IEG For Kannada Wikipedia

About an year ago, we found that it is almost becoming difficult/worse to search the Kannada books on DLI (Digital Library Of India) and OUDL (Osmania University Digital Library).

Reasons:

  • Index found in these digital libraries used latin letters for book names i.e. in Kanglish. It was not easy to type any book name and find them due to the transliteration rule used to come up with these names Ex:
    Aitihaasika Kathaaval’i Erd’aneya Bhaaga.
  • As the names were not found in Unicode/Native language more than 5000 books in these libraries were hidden from common people who would have loved to read them/use them for research, learning etc.
  • Even if we found the the book, it was difficult to read the books as DLI needed a special plugin to view tif files on the browser. Luckily OUDL had books in PDF format.

To view the Books Online Download Alternatiff plugin for Windows Users and Plugger plugin for Linux Users(install GTK,GLIB prerequisites)

These reasons were more than enough to encourage ourselves to do something around this. We started a small project to pull the metadata of these libraries and see if we can do something about the books.

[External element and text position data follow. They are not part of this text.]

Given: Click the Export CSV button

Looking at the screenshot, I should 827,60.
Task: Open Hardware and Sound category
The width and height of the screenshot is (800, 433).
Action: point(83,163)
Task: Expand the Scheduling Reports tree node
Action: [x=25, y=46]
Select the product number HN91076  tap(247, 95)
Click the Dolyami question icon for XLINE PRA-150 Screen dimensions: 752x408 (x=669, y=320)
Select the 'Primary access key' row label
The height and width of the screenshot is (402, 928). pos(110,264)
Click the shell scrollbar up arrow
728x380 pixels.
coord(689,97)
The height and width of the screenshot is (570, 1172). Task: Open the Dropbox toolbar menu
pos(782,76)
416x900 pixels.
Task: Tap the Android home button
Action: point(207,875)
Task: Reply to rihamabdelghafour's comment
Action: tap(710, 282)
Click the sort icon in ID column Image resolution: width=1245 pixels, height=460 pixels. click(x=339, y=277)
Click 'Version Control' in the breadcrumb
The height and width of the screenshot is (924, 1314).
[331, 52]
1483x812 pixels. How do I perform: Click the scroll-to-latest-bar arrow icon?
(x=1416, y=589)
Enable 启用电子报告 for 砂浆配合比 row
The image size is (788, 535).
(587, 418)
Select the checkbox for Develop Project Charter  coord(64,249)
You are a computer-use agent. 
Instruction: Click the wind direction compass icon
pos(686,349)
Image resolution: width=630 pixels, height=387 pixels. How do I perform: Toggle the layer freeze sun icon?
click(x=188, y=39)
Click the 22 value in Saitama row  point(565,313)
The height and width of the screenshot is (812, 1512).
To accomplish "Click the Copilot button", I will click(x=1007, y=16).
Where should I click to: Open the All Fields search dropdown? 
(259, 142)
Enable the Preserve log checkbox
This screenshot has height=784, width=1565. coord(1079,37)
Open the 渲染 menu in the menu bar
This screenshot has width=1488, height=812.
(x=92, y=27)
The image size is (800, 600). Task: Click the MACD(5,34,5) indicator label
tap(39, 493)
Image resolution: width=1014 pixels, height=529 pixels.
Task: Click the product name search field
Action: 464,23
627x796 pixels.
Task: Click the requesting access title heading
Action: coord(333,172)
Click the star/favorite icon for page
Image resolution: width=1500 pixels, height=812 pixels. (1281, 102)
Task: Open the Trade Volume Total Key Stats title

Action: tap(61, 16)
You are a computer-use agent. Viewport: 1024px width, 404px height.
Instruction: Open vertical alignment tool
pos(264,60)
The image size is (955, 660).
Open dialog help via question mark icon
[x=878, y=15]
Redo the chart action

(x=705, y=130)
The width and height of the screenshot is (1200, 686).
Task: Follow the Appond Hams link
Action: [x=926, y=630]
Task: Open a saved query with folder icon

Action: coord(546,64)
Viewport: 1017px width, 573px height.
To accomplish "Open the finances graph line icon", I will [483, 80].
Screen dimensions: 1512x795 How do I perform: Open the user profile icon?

We initiated a crowdsourcing project on our community portal http://samooha.sanchaya.net, pushed the metadata that Pavithra had collected from the DLI & OUDL websites and requested people to help us transcribe the book name, publisher name and author names to Kannada in Unicode. Following video demonstrates how crowd sourcing helped us get the metadata transformed into useful information quickly.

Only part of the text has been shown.